* **The request**
Please repeat all of the records below, substituting "Command" for every "Instruction" and leaving everything else unchanged.

* **Data supplied**
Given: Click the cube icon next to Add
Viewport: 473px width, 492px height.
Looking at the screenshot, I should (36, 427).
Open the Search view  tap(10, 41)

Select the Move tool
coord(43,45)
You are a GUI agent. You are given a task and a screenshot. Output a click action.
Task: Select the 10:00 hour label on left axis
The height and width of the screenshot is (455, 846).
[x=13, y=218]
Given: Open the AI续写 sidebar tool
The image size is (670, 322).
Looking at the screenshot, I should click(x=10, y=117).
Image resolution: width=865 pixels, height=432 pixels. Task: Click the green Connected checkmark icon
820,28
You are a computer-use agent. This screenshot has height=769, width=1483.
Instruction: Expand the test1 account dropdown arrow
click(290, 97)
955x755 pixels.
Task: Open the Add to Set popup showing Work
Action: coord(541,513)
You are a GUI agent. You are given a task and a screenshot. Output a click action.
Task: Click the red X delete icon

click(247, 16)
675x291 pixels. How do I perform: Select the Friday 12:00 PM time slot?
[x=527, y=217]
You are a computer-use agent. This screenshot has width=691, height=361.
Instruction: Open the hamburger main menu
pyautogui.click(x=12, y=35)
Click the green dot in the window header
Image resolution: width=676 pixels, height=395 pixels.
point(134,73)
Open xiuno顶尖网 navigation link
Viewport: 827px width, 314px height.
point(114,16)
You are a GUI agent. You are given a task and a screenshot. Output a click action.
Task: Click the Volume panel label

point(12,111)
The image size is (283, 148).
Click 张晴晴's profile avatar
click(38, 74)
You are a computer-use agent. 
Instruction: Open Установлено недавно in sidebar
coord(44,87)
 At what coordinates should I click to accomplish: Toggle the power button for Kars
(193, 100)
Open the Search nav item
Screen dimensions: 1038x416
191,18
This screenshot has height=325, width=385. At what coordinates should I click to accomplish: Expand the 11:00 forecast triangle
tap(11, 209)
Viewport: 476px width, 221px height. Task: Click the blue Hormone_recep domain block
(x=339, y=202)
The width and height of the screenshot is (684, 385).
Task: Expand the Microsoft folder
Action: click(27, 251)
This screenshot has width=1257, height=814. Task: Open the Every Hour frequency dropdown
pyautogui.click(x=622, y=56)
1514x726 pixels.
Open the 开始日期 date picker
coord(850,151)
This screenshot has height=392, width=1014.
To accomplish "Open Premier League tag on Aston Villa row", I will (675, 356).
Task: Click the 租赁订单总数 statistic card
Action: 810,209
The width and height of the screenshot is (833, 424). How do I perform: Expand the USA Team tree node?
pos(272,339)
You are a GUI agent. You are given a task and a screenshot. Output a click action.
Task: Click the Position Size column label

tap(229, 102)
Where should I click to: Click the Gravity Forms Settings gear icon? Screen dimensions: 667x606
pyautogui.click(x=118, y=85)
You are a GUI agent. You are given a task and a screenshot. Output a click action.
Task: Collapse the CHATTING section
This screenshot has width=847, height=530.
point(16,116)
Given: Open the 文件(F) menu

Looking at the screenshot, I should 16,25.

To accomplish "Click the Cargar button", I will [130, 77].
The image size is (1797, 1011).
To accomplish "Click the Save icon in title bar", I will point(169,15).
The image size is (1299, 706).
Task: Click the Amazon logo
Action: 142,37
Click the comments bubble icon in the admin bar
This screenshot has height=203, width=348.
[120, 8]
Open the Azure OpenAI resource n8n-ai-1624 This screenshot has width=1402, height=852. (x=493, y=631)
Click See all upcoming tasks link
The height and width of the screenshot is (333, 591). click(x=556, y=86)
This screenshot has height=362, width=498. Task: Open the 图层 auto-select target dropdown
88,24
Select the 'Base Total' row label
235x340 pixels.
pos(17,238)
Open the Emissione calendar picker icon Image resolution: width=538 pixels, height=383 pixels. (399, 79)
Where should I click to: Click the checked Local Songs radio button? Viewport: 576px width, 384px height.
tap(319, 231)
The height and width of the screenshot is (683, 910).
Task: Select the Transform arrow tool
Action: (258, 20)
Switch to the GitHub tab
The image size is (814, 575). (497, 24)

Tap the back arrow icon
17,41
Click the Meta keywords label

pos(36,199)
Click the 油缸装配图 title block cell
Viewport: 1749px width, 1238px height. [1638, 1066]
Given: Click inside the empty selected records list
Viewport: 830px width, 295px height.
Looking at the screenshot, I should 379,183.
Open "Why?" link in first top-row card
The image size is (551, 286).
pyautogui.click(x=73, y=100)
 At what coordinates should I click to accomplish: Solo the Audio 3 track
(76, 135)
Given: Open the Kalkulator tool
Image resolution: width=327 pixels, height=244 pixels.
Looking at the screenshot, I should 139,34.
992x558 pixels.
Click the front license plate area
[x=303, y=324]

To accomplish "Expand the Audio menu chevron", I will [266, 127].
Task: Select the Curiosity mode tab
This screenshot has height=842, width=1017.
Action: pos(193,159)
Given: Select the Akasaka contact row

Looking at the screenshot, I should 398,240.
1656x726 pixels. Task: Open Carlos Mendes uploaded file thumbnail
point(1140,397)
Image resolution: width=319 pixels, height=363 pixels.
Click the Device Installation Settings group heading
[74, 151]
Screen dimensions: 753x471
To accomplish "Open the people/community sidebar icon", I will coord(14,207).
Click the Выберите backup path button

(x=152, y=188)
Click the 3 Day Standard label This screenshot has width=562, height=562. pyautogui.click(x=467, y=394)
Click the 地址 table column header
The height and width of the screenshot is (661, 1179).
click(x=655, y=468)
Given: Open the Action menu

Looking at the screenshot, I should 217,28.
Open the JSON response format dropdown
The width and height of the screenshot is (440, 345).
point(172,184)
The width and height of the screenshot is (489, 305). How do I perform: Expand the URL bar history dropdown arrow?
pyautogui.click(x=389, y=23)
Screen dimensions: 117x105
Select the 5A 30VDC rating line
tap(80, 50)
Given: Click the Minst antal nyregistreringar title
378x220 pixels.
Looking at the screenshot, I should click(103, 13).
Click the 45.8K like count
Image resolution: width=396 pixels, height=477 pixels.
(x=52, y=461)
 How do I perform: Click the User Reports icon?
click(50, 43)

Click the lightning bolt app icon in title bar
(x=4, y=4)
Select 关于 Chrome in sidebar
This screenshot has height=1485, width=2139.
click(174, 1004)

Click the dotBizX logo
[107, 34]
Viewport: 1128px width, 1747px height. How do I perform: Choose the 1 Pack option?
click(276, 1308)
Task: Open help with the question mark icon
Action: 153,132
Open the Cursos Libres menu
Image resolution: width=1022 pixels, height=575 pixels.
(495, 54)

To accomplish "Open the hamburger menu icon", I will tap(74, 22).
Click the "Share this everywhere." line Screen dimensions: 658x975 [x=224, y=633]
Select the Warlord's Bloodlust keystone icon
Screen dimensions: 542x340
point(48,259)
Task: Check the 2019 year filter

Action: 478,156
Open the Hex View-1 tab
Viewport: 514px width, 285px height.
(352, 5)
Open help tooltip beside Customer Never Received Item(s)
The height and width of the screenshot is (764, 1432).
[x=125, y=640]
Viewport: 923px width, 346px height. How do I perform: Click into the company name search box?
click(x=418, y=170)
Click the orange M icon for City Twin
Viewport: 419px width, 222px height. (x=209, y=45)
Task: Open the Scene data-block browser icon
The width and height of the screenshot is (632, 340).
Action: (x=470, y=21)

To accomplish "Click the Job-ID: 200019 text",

* **Exercise output**
Given: Click the cube icon next to Add
Viewport: 473px width, 492px height.
Looking at the screenshot, I should (36, 427).
Open the Search view  tap(10, 41)

Select the Move tool
coord(43,45)
You are a GUI agent. You are given a task and a screenshot. Output a click action.
Task: Select the 10:00 hour label on left axis
The height and width of the screenshot is (455, 846).
[x=13, y=218]
Given: Open the AI续写 sidebar tool
The image size is (670, 322).
Looking at the screenshot, I should click(x=10, y=117).
Image resolution: width=865 pixels, height=432 pixels. Task: Click the green Connected checkmark icon
820,28
You are a computer-use agent. This screenshot has height=769, width=1483.
Command: Expand the test1 account dropdown arrow
click(290, 97)
955x755 pixels.
Task: Open the Add to Set popup showing Work
Action: coord(541,513)
You are a GUI agent. You are given a task and a screenshot. Output a click action.
Task: Click the red X delete icon

click(247, 16)
675x291 pixels. How do I perform: Select the Friday 12:00 PM time slot?
[x=527, y=217]
You are a computer-use agent. This screenshot has width=691, height=361.
Command: Open the hamburger main menu
pyautogui.click(x=12, y=35)
Click the green dot in the window header
Image resolution: width=676 pixels, height=395 pixels.
point(134,73)
Open xiuno顶尖网 navigation link
Viewport: 827px width, 314px height.
point(114,16)
You are a GUI agent. You are given a task and a screenshot. Output a click action.
Task: Click the Volume panel label

point(12,111)
The image size is (283, 148).
Click 张晴晴's profile avatar
click(38, 74)
You are a computer-use agent. 
Command: Open Установлено недавно in sidebar
coord(44,87)
 At what coordinates should I click to accomplish: Toggle the power button for Kars
(193, 100)
Open the Search nav item
Screen dimensions: 1038x416
191,18
This screenshot has height=325, width=385. At what coordinates should I click to accomplish: Expand the 11:00 forecast triangle
tap(11, 209)
Viewport: 476px width, 221px height. Task: Click the blue Hormone_recep domain block
(x=339, y=202)
The width and height of the screenshot is (684, 385).
Task: Expand the Microsoft folder
Action: click(27, 251)
This screenshot has width=1257, height=814. Task: Open the Every Hour frequency dropdown
pyautogui.click(x=622, y=56)
1514x726 pixels.
Open the 开始日期 date picker
coord(850,151)
This screenshot has height=392, width=1014.
To accomplish "Open Premier League tag on Aston Villa row", I will (675, 356).
Task: Click the 租赁订单总数 statistic card
Action: 810,209
The width and height of the screenshot is (833, 424). How do I perform: Expand the USA Team tree node?
pos(272,339)
You are a GUI agent. You are given a task and a screenshot. Output a click action.
Task: Click the Position Size column label

tap(229, 102)
Where should I click to: Click the Gravity Forms Settings gear icon? Screen dimensions: 667x606
pyautogui.click(x=118, y=85)
You are a GUI agent. You are given a task and a screenshot. Output a click action.
Task: Collapse the CHATTING section
This screenshot has width=847, height=530.
point(16,116)
Given: Open the 文件(F) menu

Looking at the screenshot, I should 16,25.

To accomplish "Click the Cargar button", I will [130, 77].
The image size is (1797, 1011).
To accomplish "Click the Save icon in title bar", I will point(169,15).
The image size is (1299, 706).
Task: Click the Amazon logo
Action: 142,37
Click the comments bubble icon in the admin bar
This screenshot has height=203, width=348.
[120, 8]
Open the Azure OpenAI resource n8n-ai-1624 This screenshot has width=1402, height=852. (x=493, y=631)
Click See all upcoming tasks link
The height and width of the screenshot is (333, 591). click(x=556, y=86)
This screenshot has height=362, width=498. Task: Open the 图层 auto-select target dropdown
88,24
Select the 'Base Total' row label
235x340 pixels.
pos(17,238)
Open the Emissione calendar picker icon Image resolution: width=538 pixels, height=383 pixels. (399, 79)
Where should I click to: Click the checked Local Songs radio button? Viewport: 576px width, 384px height.
tap(319, 231)
The height and width of the screenshot is (683, 910).
Task: Select the Transform arrow tool
Action: (258, 20)
Switch to the GitHub tab
The image size is (814, 575). (497, 24)

Tap the back arrow icon
17,41
Click the Meta keywords label

pos(36,199)
Click the 油缸装配图 title block cell
Viewport: 1749px width, 1238px height. [1638, 1066]
Given: Click inside the empty selected records list
Viewport: 830px width, 295px height.
Looking at the screenshot, I should 379,183.
Open "Why?" link in first top-row card
The image size is (551, 286).
pyautogui.click(x=73, y=100)
 At what coordinates should I click to accomplish: Solo the Audio 3 track
(76, 135)
Given: Open the Kalkulator tool
Image resolution: width=327 pixels, height=244 pixels.
Looking at the screenshot, I should 139,34.
992x558 pixels.
Click the front license plate area
[x=303, y=324]

To accomplish "Expand the Audio menu chevron", I will [266, 127].
Task: Select the Curiosity mode tab
This screenshot has height=842, width=1017.
Action: pos(193,159)
Given: Select the Akasaka contact row

Looking at the screenshot, I should 398,240.
1656x726 pixels. Task: Open Carlos Mendes uploaded file thumbnail
point(1140,397)
Image resolution: width=319 pixels, height=363 pixels.
Click the Device Installation Settings group heading
[74, 151]
Screen dimensions: 753x471
To accomplish "Open the people/community sidebar icon", I will coord(14,207).
Click the Выберите backup path button

(x=152, y=188)
Click the 3 Day Standard label This screenshot has width=562, height=562. pyautogui.click(x=467, y=394)
Click the 地址 table column header
The height and width of the screenshot is (661, 1179).
click(x=655, y=468)
Given: Open the Action menu

Looking at the screenshot, I should 217,28.
Open the JSON response format dropdown
The width and height of the screenshot is (440, 345).
point(172,184)
The width and height of the screenshot is (489, 305). How do I perform: Expand the URL bar history dropdown arrow?
pyautogui.click(x=389, y=23)
Screen dimensions: 117x105
Select the 5A 30VDC rating line
tap(80, 50)
Given: Click the Minst antal nyregistreringar title
378x220 pixels.
Looking at the screenshot, I should click(103, 13).
Click the 45.8K like count
Image resolution: width=396 pixels, height=477 pixels.
(x=52, y=461)
 How do I perform: Click the User Reports icon?
click(50, 43)

Click the lightning bolt app icon in title bar
(x=4, y=4)
Select 关于 Chrome in sidebar
This screenshot has height=1485, width=2139.
click(174, 1004)

Click the dotBizX logo
[107, 34]
Viewport: 1128px width, 1747px height. How do I perform: Choose the 1 Pack option?
click(276, 1308)
Task: Open help with the question mark icon
Action: 153,132
Open the Cursos Libres menu
Image resolution: width=1022 pixels, height=575 pixels.
(495, 54)

To accomplish "Open the hamburger menu icon", I will tap(74, 22).
Click the "Share this everywhere." line Screen dimensions: 658x975 [x=224, y=633]
Select the Warlord's Bloodlust keystone icon
Screen dimensions: 542x340
point(48,259)
Task: Check the 2019 year filter

Action: 478,156
Open the Hex View-1 tab
Viewport: 514px width, 285px height.
(352, 5)
Open help tooltip beside Customer Never Received Item(s)
The height and width of the screenshot is (764, 1432).
[x=125, y=640]
Viewport: 923px width, 346px height. How do I perform: Click into the company name search box?
click(x=418, y=170)
Click the orange M icon for City Twin
Viewport: 419px width, 222px height. (x=209, y=45)
Task: Open the Scene data-block browser icon
The width and height of the screenshot is (632, 340).
Action: (x=470, y=21)

To accomplish "Click the Job-ID: 200019 text",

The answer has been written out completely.